Du classique. Il faut surtout que je découvre mon effectif, que je le sente, que j'apprenne à le connaître. Cela peut être plus ou moins long. Ça
dépend des effectifs, et surtout de la volonté de chacun. Si on tire tous dans le même sens, on y arrivera. Avec des mots, c'est très facile. Après...
Mais j'ai bon espoir.
Vous prenez en main l'équipe la plus inconstante de la L1...

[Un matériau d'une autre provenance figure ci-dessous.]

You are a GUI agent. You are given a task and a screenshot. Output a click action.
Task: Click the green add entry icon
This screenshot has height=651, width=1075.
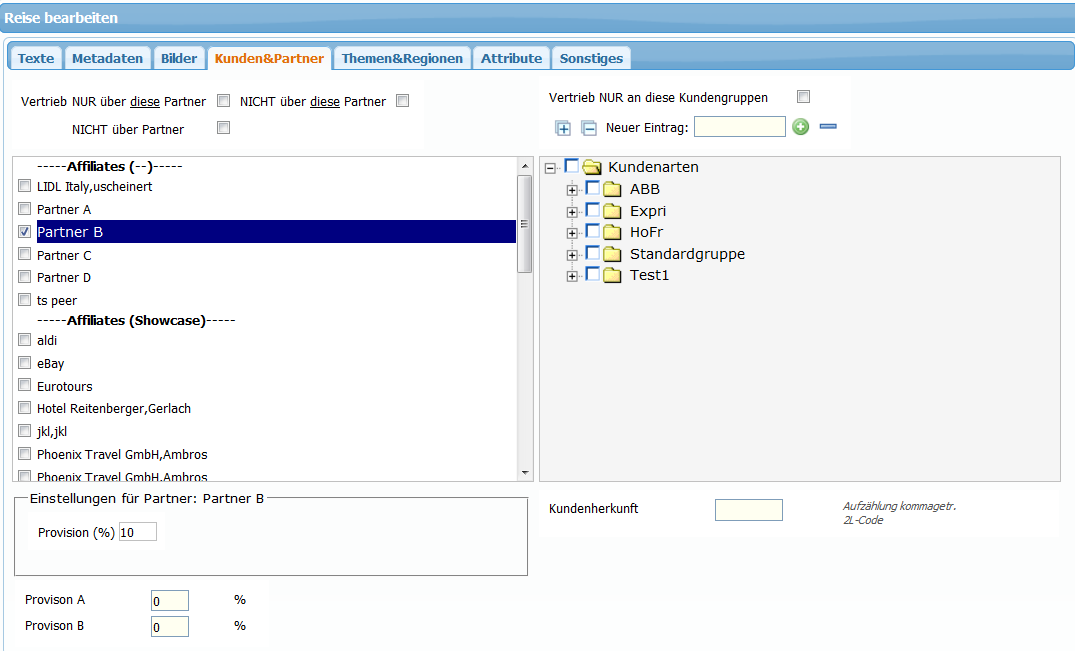[800, 127]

C'est généralement la qualité et le défaut de la jeunesse. Les joueurs ont un an de plus, j'espère que ça va se sentir. Il faut les encadrer avec des
joueurs aguerris.
Sur le papier, l'effectif est-il équilibré ? Où sont vos priorités ?
On essaie de garder ça pour nous. Le but est de travailler discrètement.
Dites-nous au moins si Shevchenko a une chance de venir...
Ce n'est qu'une rumeur. Juste une rumeur.
Monaco est un club particulièrement calme, où le public et les médias mettent très peu de pression. Comment l'appréhendez-vous ?
C'est l'une des particularités de l'endroit. Il y fait bon vivre. Mais nous sommes dans un club prestigieux, qui porte un certain nombre de valeurs.
Cela donne des devoirs aux joueurs et j'espère le leur faire comprendre. Le public, à Louis-II, cela a toujours été comme ça. A nous aussi de le faire
venir, même si nos prestigieuses devancières ont eu du mal à l'attirer.
Le renouveau de l'ASM passera-t-il par un projet de jeu ambitieux ?
Dans mon esprit, résultats et style de jeu sont liés. Bien jouer, c'est le meilleur moyen de gagner. Surtout à Monaco. Je n'ai pas trop le choix.